--- start ---

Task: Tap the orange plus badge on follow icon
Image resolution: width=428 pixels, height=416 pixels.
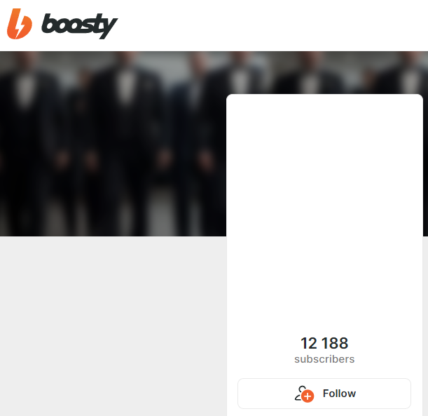Action: tap(308, 396)
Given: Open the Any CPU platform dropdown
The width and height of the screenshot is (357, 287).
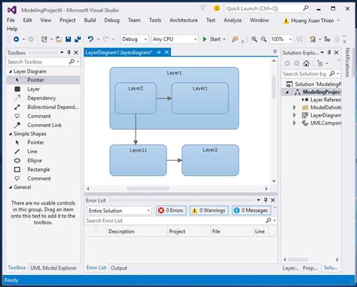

--- end ---

Please pull every line of the records above into your answer word for word, leaving out the pictures.

- Exercise result:
Task: Tap the orange plus badge on follow icon
Image resolution: width=428 pixels, height=416 pixels.
Action: tap(308, 396)
Given: Open the Any CPU platform dropdown
The width and height of the screenshot is (357, 287).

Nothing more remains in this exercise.